Utilizzo prodotto non autorizzato in UE
Vorrei avere informazioni in merito alla possibilità di utilizzo di un prodotto attualmente non in commercio in Italia (né in Europa) ma solo in USA. Il principio attivo è di nuova sintesi e quindi non è inserito in nessuna tabella. Per miglior chiarezza invio il foglietto illustrativo in allegato e anche un articolo a riguardo. Si tratta di peptidi antimicrobici. In particolare quindi è possibile importarlo per un utilizzo ed eventualmente è possibile importare la molecola ed allestire il prodotto qui in Italia? Mi farebbe piacere un parere ed eventualmente un percorso da fare per rendere la cosa possibile.
La risposta è negativa come da art. 9 del DLgs 193/06 che vieta la somministrazione agli animali di medicinali veterinari non autorizzati intendendo per autorizzazione quelle rilasciate dal Ministero della Salute o dalla UE con procedura centralizzata.

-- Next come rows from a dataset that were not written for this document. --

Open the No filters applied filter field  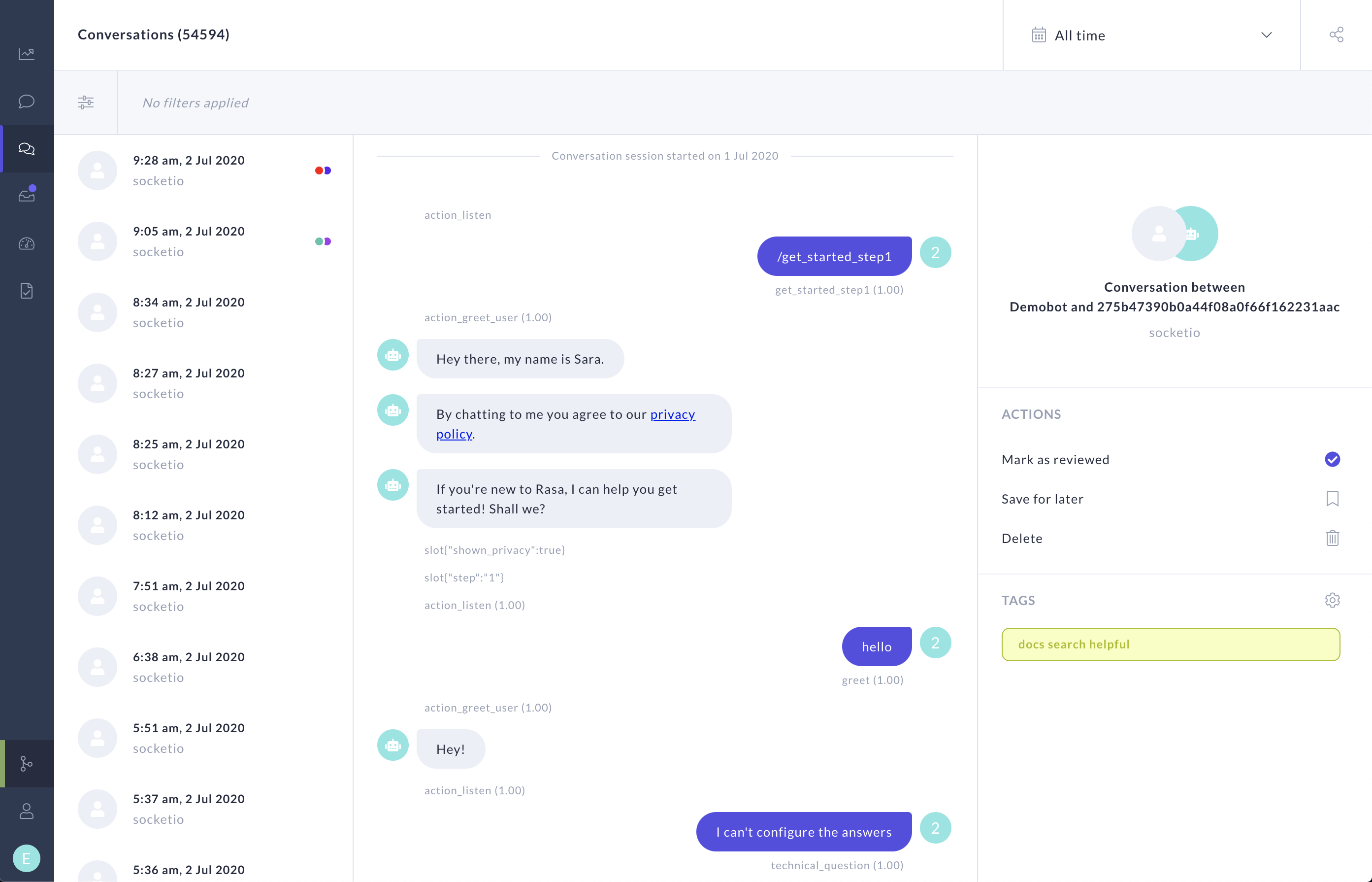195,102
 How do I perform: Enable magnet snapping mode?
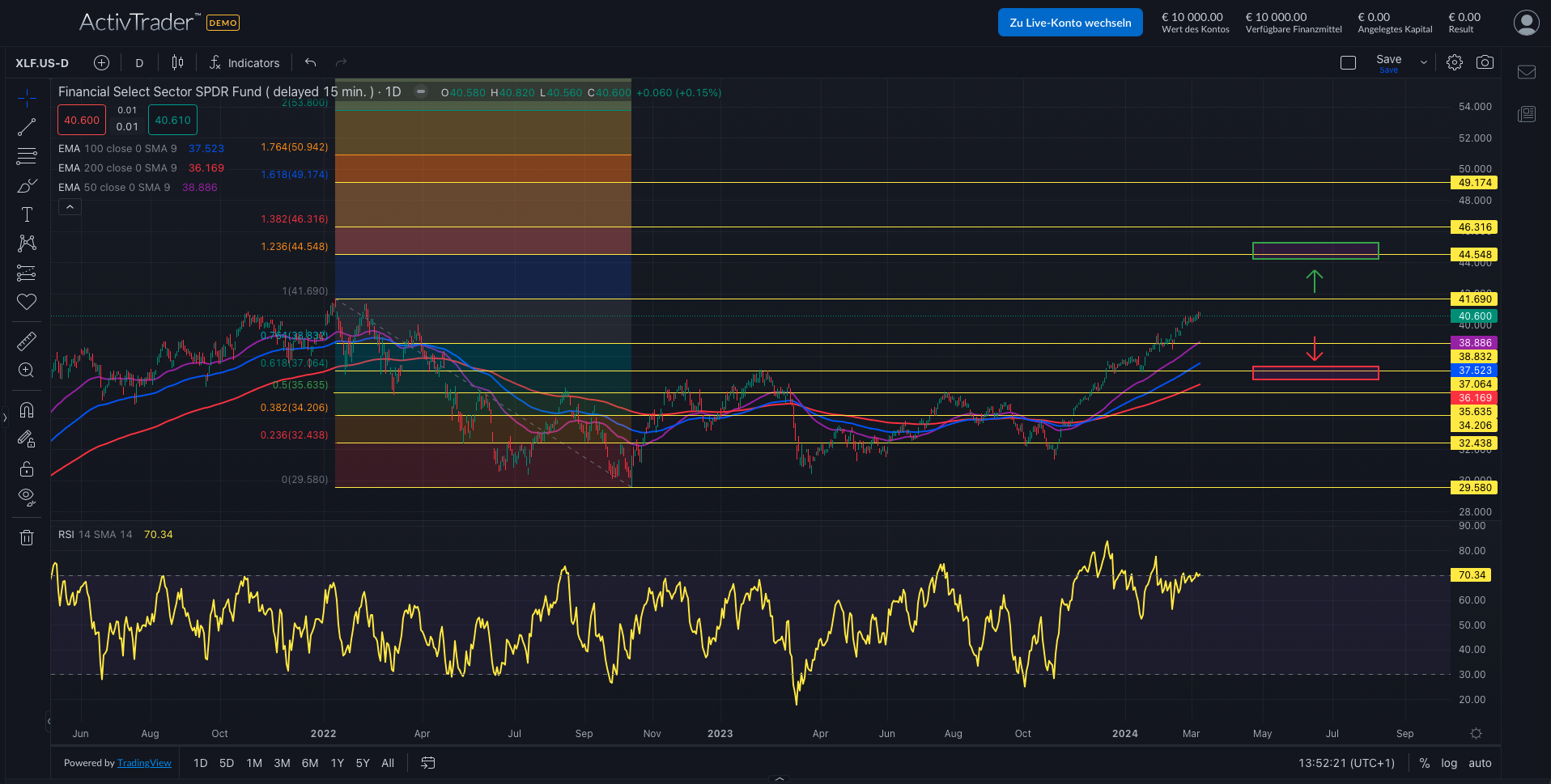coord(27,410)
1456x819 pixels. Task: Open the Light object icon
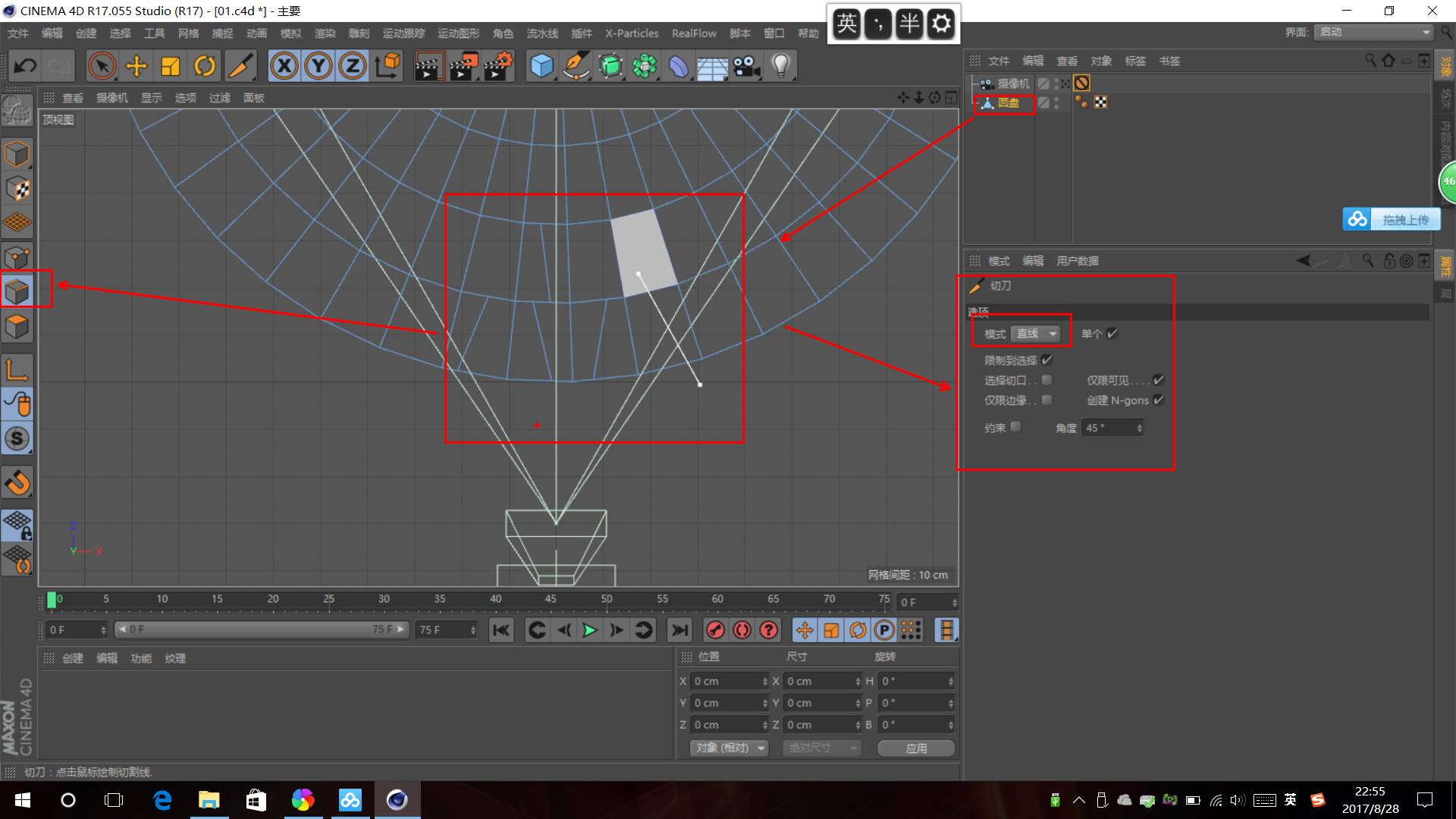780,67
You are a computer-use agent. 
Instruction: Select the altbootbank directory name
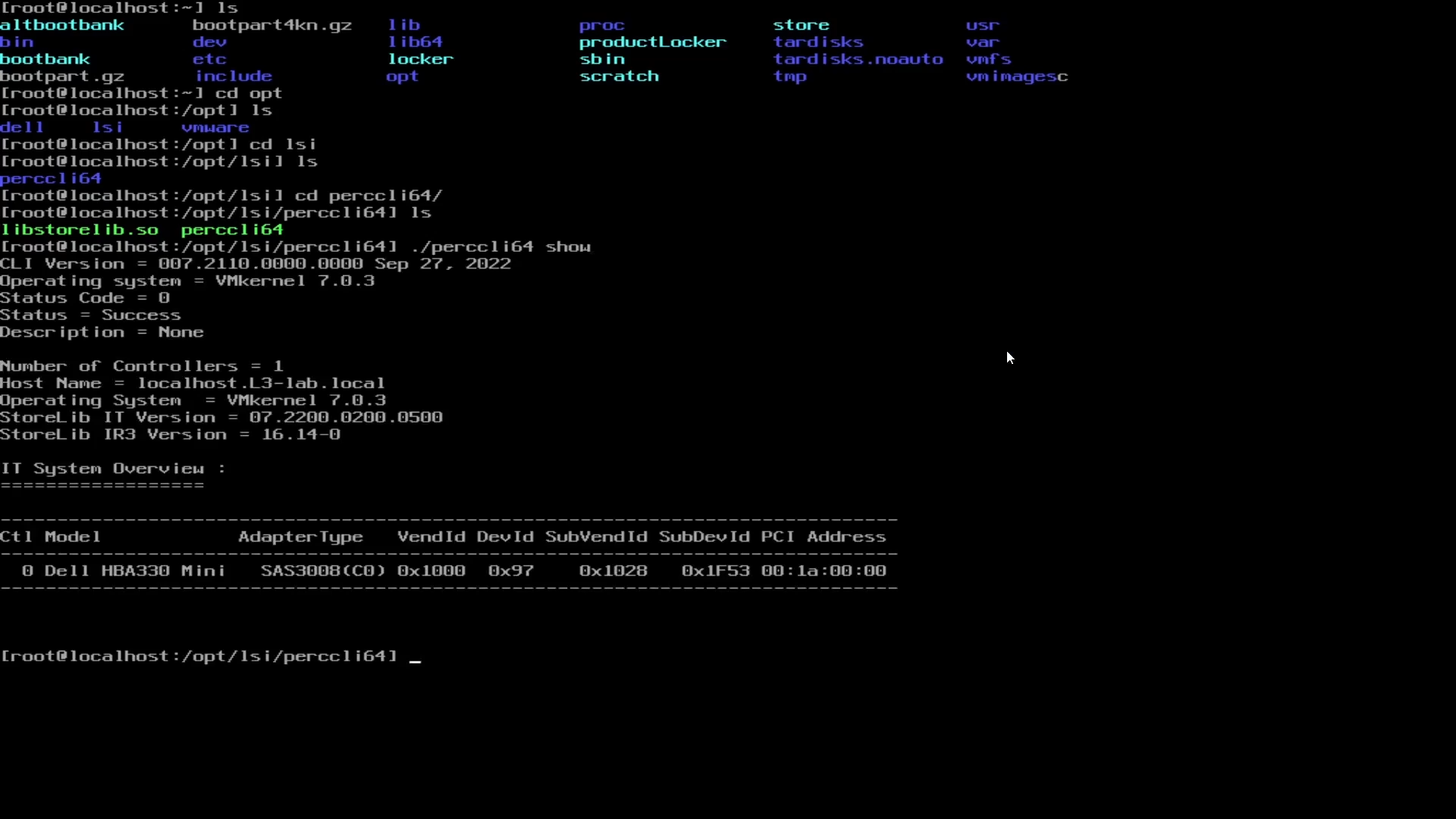click(x=63, y=24)
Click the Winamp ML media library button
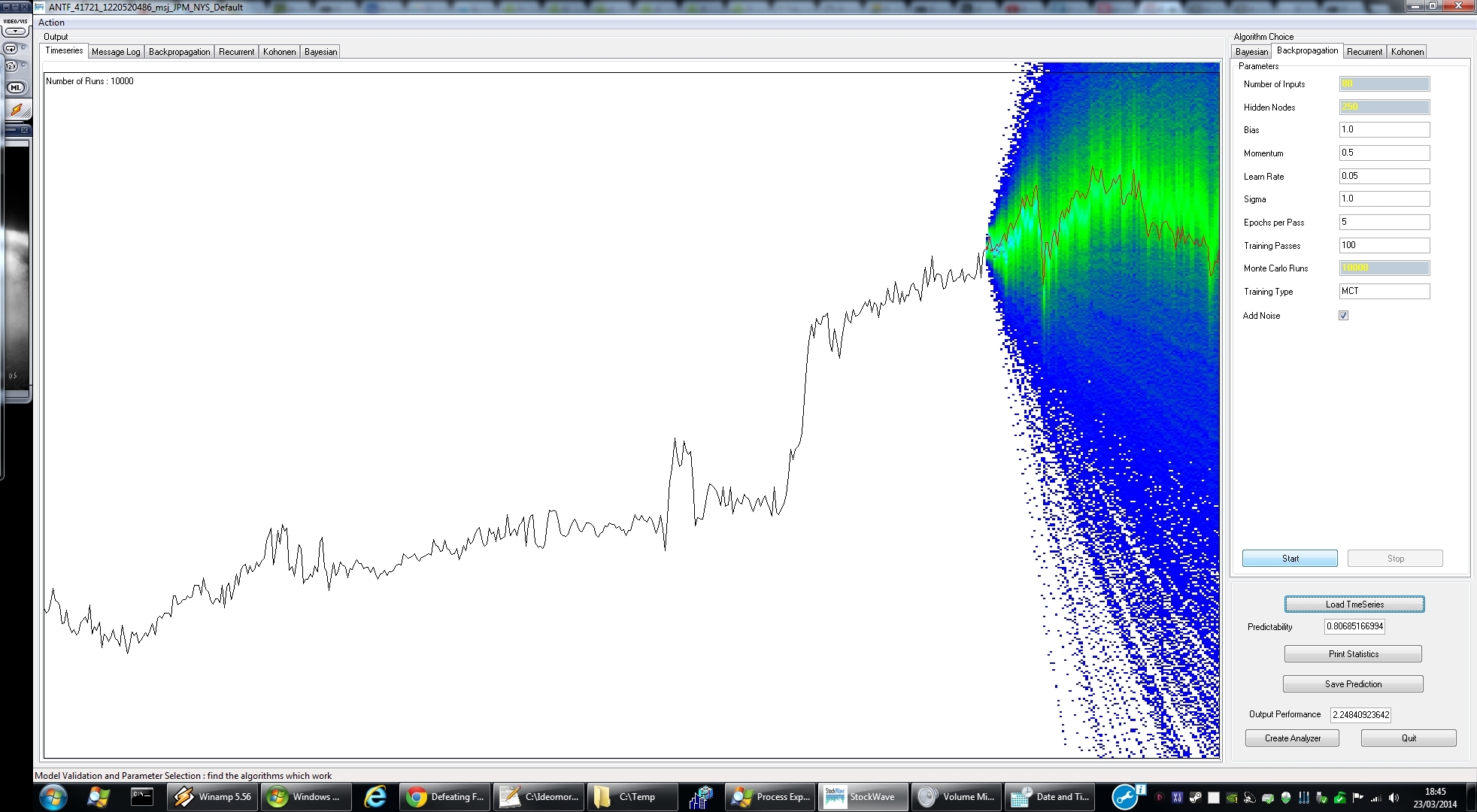The height and width of the screenshot is (812, 1477). click(15, 88)
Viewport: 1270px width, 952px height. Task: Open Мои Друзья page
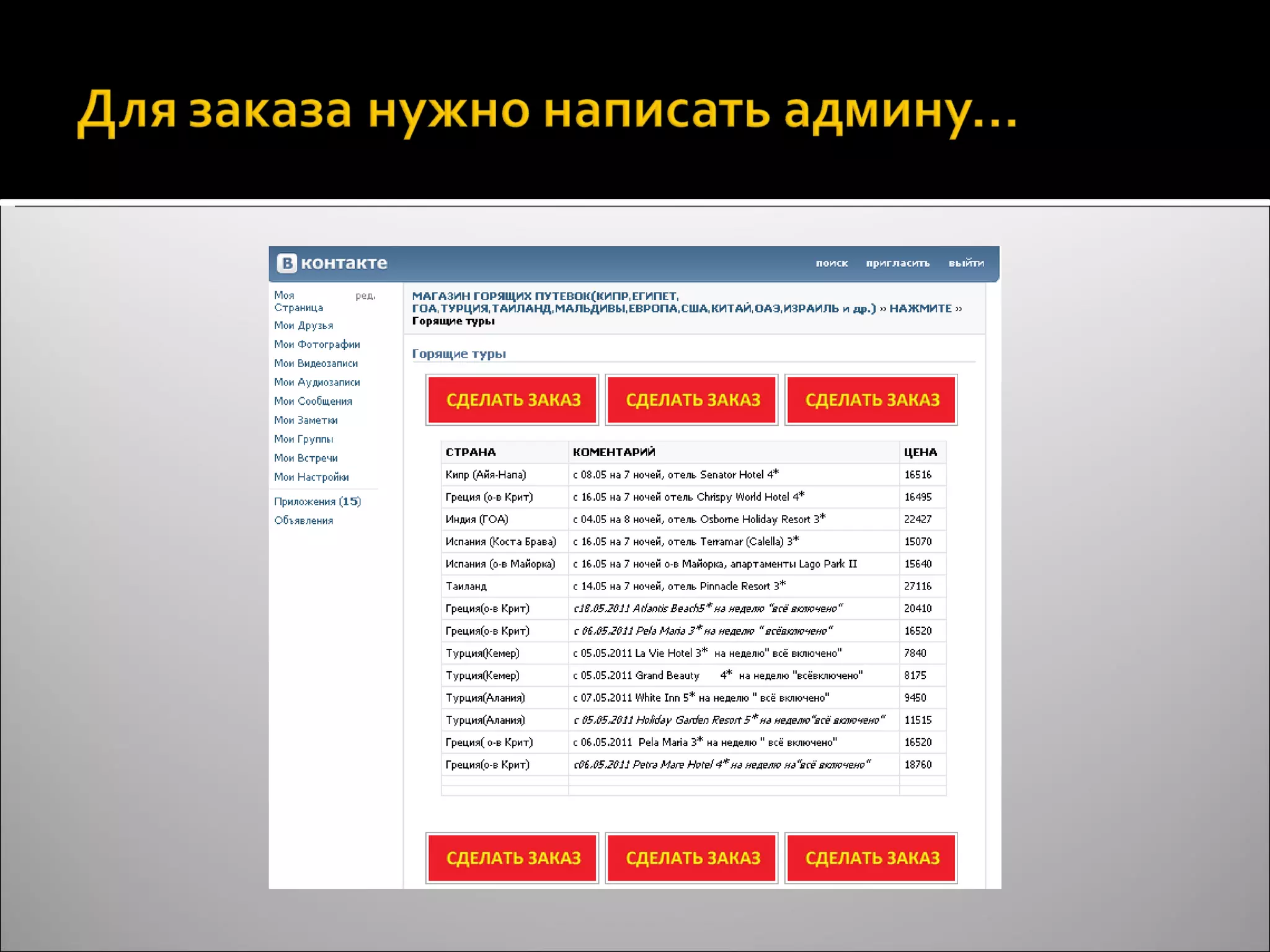click(x=303, y=325)
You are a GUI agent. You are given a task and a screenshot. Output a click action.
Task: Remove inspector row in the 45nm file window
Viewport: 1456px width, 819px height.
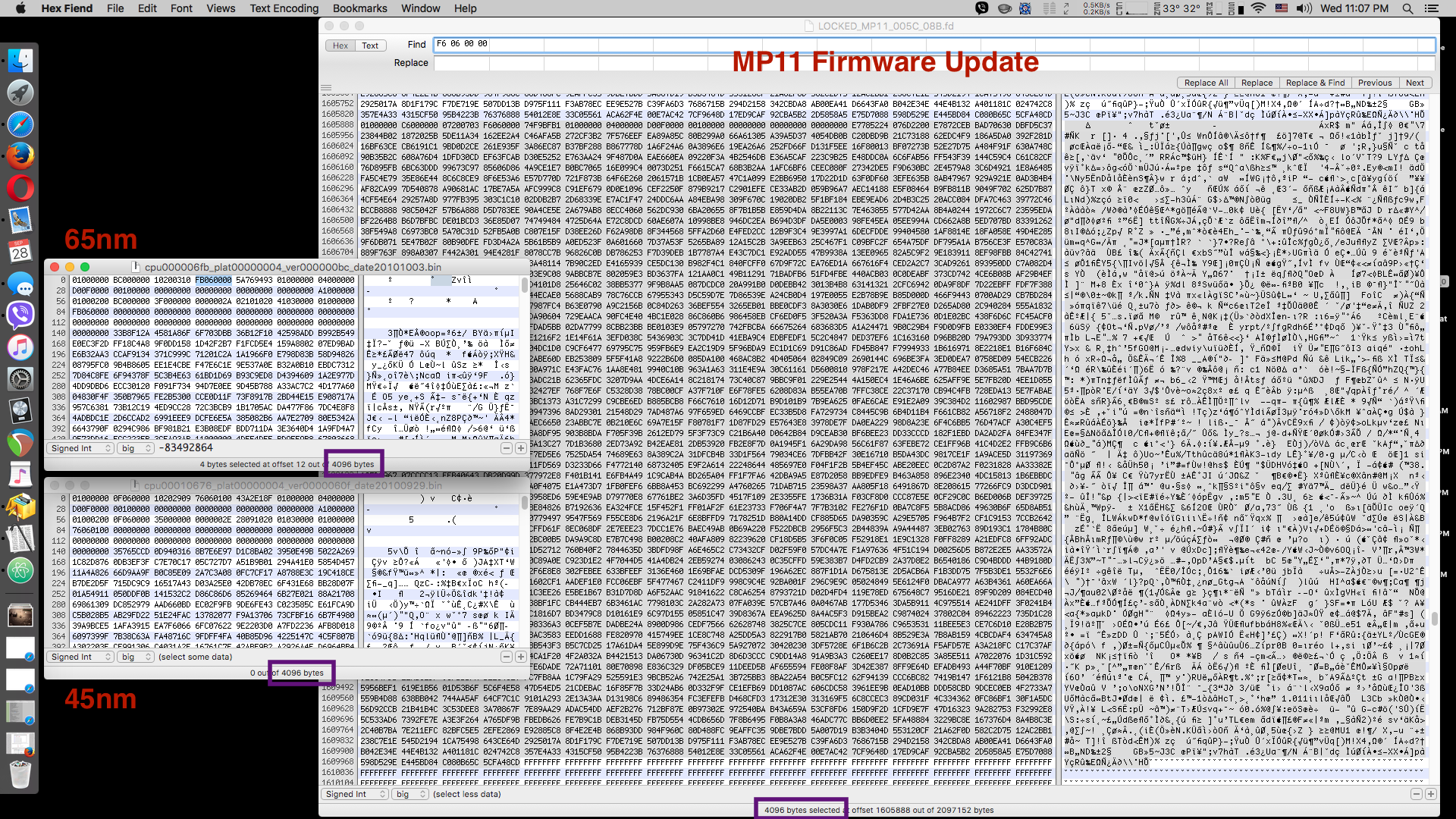coord(507,657)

L’utilizzo proposto infatti, vista la definizione di medicinale veterinario del DLgs 193/06 fa rientrare questi presidi appieno nell’applicazione di tale Decreto. 1. Ai fini del presente decreto, si intende per: a) Medicinale veterinario:
1) ogni sostanza o associazione di sostanze presentata come avente proprietà curative e profilattiche delle malattie animali;
2) ogni sostanza o associazione di sostanze che può essere usata sull'animale o somministrata all'animale allo scopo di ripristinare, correggere o modificare funzioni fisiologiche mediante un'azione farmacologica, immunologica o metabolica, oppure di stabilire una diagnosi medica;
b) Sostanza: ogni materia indipendentemente dall'origine; tale origine può essere:
1) umana, come il sangue ed i suoi derivati;
2) animale, come microrganismi, animali interi, parti di organi, secrezioni animali, tossine, sostanze ottenute per estrazione, prodotti derivati dal sangue;
3) vegetale, come microrganismi, piante, parti di piante, secrezioni vegetali, sostanze ottenute per estrazione;
4) chimica, come elementi, materie chimiche naturali e prodotti chimici di trasformazione e di sintesi;
Per le restanti domande in merito alla possibilità di allestire il prodotto in Italia, tale procedura richiede l’autorizzazione da parte del Ministero della Salute.